Baluch Thaler starts to get a bit frustrated by the large, often all-in, bets of Perry Kaplan. He even goes to show two of the hands he folds, A-T and A-2, when Perry raises Baluch's big blind from the small blind. Perry for the most part stays out of the way as Baluch and Lauren go to battle and swap chips on several occasions. After losing a 1.5 million chip pot to Lauren, Baluch moves all in when he picks up A-T with the blinds at 120K/240K. A-T is a big hand three handed but it's not as big as pocket kings which is precisely what Lauren looked down to see. She made the easy call and was able to fade the straight draw that Thaler picked up on the turn. We were now heads up with Lauren having an almost 4:1 chip lead.

Baluch Thaler (Brooklyn, NY) finishes in 3rd place winning $19,228

Heads up, Perry Kaplan decided he wanted to end things and said as much to the floor person that was observing the tournament. While Kepple didn't hear this conversation, she was able to make the call when Kaplan moved all in with the A3and she was in great shape as Perry had 5♠2♣. Kaplan explained with a small grin on his face that he was just trying to end the tournament and give the win and trophy to Kepple. The flop was not a good one for Lauren as it came J-6-2 pairing Perry's deuce. The turn, however, was a great card... a 3... meaning all Kepple had to dodge was another 2 or a 5 in order to eliminate Kaplan. The river was a cruel, cruel five to give Kaplan two pair and the pot. Lauren flung her hands up in the air out of exasperation. "So sick. 5-2," she groaned. All Perry could say in return was "that's poker."

The hand that would ultimately decide the tournament took place a few moments later when Perry open shoved for 11.25 million. Lauren let out a big sigh and said "I call". Perry had pocket 7's while Lauren held A♠6♠. The flop came J♠9♣8♠ giving Lauren the nut flush draw. The turn was the 8giving Kepple even more outs. Any 9, jack, ace or spade would give her the pot and the tournament. The river was a bad one for her, and a great one for Perry, as it was the 2♣. That loss left Lauren with just 1.45 million in chips and had her saying how she should have called with the pocket 8's that she folded to his all in bet earlier.

She would get those chips in with A-2 and Perry would make the call with 9-8. The flop came K-Q-3 keeping Kepple in the lead. The turn was another queen and it looked like Lauren was going to double up and start her valiant comeback effort. Sometimes it's just not meant to be though, and the river 8 was the death blow to Kepple's attempt to win the tournament. Lauren was visibly unhappy. "I'm so pissed.
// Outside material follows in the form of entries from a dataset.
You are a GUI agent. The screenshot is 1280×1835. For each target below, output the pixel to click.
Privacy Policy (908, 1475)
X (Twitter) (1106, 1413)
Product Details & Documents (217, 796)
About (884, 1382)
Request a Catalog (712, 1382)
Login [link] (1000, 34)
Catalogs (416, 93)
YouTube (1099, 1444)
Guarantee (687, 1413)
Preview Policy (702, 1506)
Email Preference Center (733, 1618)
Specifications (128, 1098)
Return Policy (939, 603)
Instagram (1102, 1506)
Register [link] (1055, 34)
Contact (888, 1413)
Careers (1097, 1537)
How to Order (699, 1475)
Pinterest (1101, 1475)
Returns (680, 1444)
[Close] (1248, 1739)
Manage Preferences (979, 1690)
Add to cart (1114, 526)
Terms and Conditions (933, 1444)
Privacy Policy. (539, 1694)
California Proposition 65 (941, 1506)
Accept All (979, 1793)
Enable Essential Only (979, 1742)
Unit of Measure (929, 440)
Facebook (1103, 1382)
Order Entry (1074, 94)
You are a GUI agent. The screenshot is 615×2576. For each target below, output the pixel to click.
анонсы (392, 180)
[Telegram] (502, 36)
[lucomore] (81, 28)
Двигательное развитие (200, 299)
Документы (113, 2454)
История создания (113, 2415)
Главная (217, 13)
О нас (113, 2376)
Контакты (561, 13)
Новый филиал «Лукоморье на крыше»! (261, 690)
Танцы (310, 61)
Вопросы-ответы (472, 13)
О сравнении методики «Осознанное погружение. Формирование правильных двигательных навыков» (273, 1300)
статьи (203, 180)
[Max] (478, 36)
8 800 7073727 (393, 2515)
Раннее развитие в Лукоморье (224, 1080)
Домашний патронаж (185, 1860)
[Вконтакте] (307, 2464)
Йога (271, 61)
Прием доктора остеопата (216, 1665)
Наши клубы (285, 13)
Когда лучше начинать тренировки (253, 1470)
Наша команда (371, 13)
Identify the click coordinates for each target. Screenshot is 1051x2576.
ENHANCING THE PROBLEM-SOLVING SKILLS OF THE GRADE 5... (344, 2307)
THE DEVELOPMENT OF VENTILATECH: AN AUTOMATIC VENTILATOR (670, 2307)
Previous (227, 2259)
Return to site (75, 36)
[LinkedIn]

This is so sick," she said as she headed off to get her 2nd place winnings.

Lauren Kepple finishes in 2nd place winning $31,846

Perry Kaplan is our 1st place winner, collecting $54,081, a beautiful Borgata Poker Open trophy, and a customized 16 x 20 framed photo with Borgata chip and event information plaque. Kaplan plays poker approximately twice a week. In the winter, he plays in Las Vegas and the rest of the year he plays here at Borgata. He's been playing poker for 45 years, which happens to be just as long as he has known his wife. There is a twinkle in Kaplan's eyes when he talks about his wife. "She's the best," he says, smiling. When asked what he was going to do with the money, Perry says "I'm going to spend it on my lovely wife and our lovely nieces and friends. That's what life is about right?" As to whether Perry will play any more events this Borgata Poker Open, he's not sure, but he said "I'm definitely going to think about it now."